Don’t bring in a consultant to read a script. I’ve had this sort of engagement, not that I knew it when the client asked us in. If you know the right answer, but need an outside voice to explain it to your boss, the board of directors, the IT steering committee or what-have-you, you have a bigger problem than the need for an outside voice to explain it.

You have a credibility problem, and no outside consultant will fix that. My advice: Hire an actor to read the script for you. Actors come a lot cheaper than management consultants and reading scripts convincingly is their job.

Then hire a leadership coach to help you figure out how to fix your credibility problem.
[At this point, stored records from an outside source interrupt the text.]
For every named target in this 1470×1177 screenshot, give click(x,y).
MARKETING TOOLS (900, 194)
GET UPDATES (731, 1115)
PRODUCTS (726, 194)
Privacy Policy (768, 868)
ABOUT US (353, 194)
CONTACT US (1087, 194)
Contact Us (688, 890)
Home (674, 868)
Don’t bring in a consultant who promises measurable improvements. A subtlety here: Measurable improvements are fine. That isn’t the problem.
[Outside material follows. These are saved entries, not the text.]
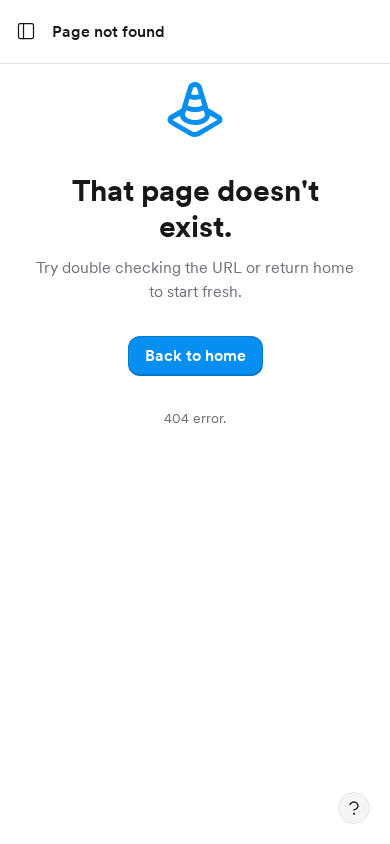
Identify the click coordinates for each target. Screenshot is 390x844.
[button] (195, 356)
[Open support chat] (354, 808)
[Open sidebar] (26, 32)
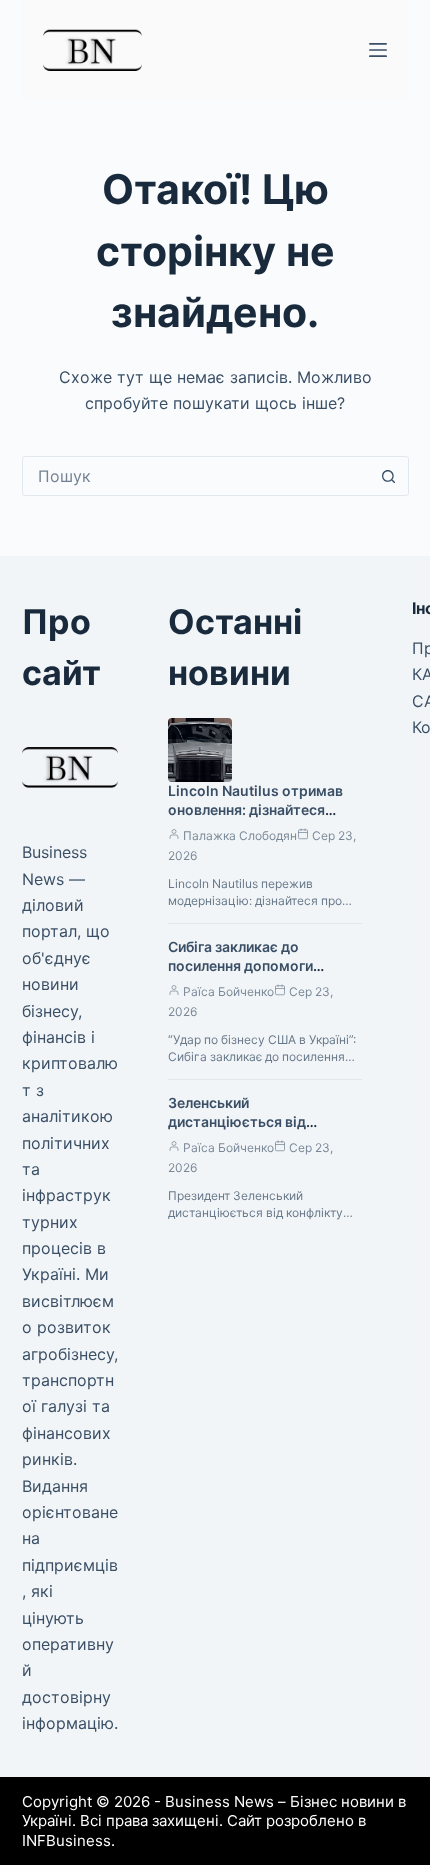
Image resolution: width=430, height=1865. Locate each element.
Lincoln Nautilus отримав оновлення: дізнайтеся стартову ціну (255, 809)
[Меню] (378, 50)
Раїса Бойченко (228, 991)
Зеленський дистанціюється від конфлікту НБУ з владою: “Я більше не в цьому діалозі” (264, 1131)
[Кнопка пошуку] (389, 476)
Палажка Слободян (240, 835)
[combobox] (196, 476)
The problem happens when the management consultant tells you which measure or measures will improve. “We’ll cut waste,” is terrific, so long as you brought in a consultant to cut waste. If what you need is to improve your ability to deliver customized results, though, it isn’t so terrific, especially as many of the “improvements” consultants make to cut waste eliminate the ability to deliver customized results.

Even that isn’t the worst that can happen. I’ve seen process consultants “improve” a process by “discovering the pain points,” making changes and then discovering which measures improved. Whichever ones they were, they’ve delivered on their promise, never mind that other measures their client cared about more got worse.

Measurable improvements? They’re just fine. But deciding what “improve” means is your job. So is insisting you be informed of the trade-offs … of which measures will get worse as part of the process … in advance.

Bringing in a consultant isn’t a sign of weakness: As a manager at any level, you aren’t supposed to be an expert in everything. Sometimes, what the organization needs isn’t where you have your expertise.

For example: Many managers are excellent at operations … at getting the work out the door every day, making quotas, maintaining quality, keeping employees motivated and so on. Many of these managers aren’t all that good at making change happen, because (1) that isn’t their day-to-day job, and (2) making change happen in an organization is complicated.

When what the organization needs isn’t something you’re all that good at, asking for help is a sign of strength.

And oh, by the way: Sometimes, the hardest part is recognizing a need that’s very important but is also outside your repertoire. That just might be the best reason to bring in a consultant — to help you when the problem is that you don’t know what you don’t know.